We believe that the key of training hubert base model is to look at the performance of the pre-trained model on main downstream tasks. You can finetune the pre-trained model trained by your recipe, and then test its accuracy on your tasks.

OK, Thank you for your reply! We have tried to train the SpeechTokenizer with feature from Hubert, and the reconstructed speech is also good. We will try more experiments on downstream tasks.

Will you open source the checkpoint?
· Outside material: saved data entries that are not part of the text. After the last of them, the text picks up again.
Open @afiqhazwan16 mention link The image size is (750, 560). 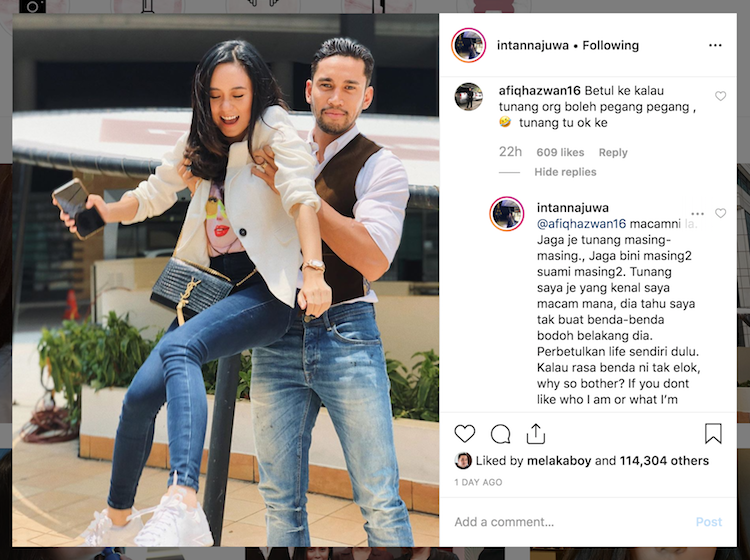coord(581,224)
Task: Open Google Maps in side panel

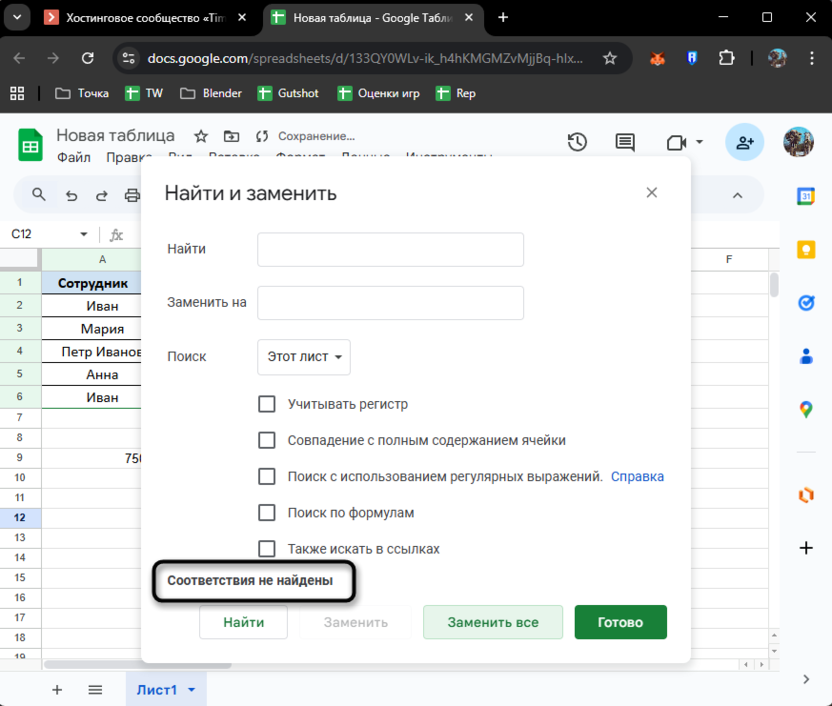Action: tap(805, 409)
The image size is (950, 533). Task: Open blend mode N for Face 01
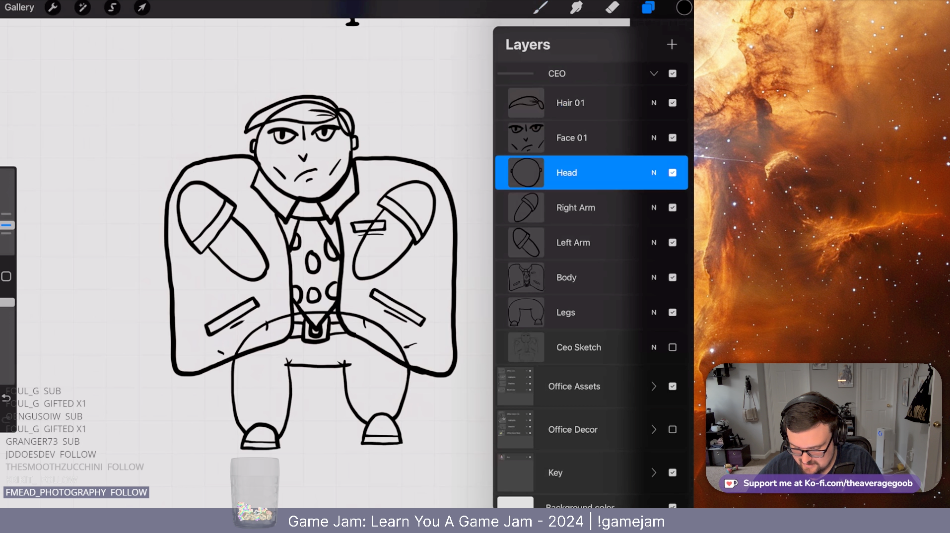click(x=654, y=138)
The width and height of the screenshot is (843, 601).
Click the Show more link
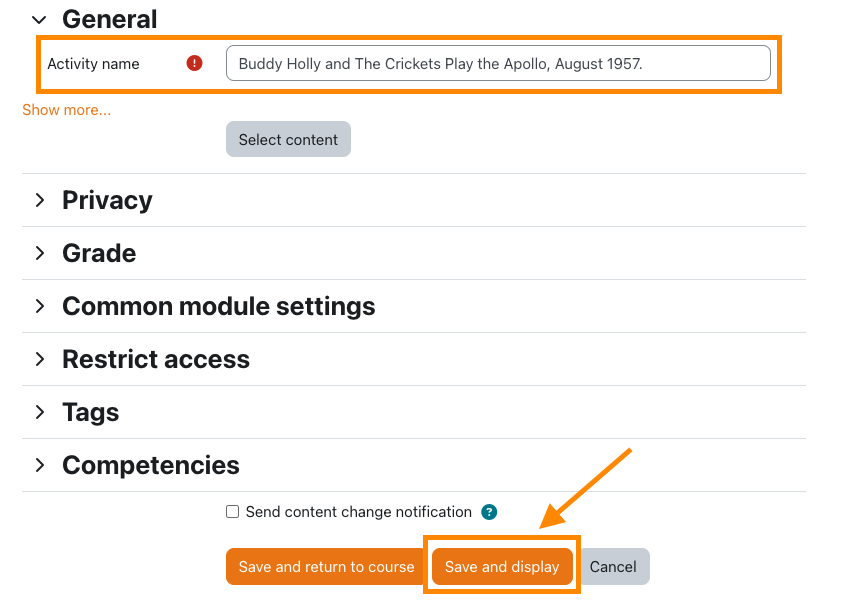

I think it will be very helpful to the community.

GUOhm230 commented 2 weeks ago

We believe that the key of training hubert base model is to look at the performance of the pre-trained model on main downstream tasks. You can finetune the pre-trained model trained by your recipe, and then test its accuracy on your tasks.

OK, Thank you for your reply! We have tried to train the SpeechTokenizer with feature from Hubert, and the reconstructed speech is also good. We will try more experiments on downstream tasks.

I'm doing similar work now. Could you send me your configuration for reference?

shihuai commented 2 days ago

We believe that the key of training hubert base model is to look at the performance of the pre-trained model on main downstream tasks. You can finetune the pre-trained model trained by your recipe, and then test its accuracy on your tasks.

OK, Thank you for your reply! We have tried to train the SpeechTokenizer with feature from Hubert, and the reconstructed speech is also good. We will try more experiments on downstream tasks.

Will you open source the checkpoint? I think it will be very helpful to the community.

Yes, we are writing the paper, after we will open source our work.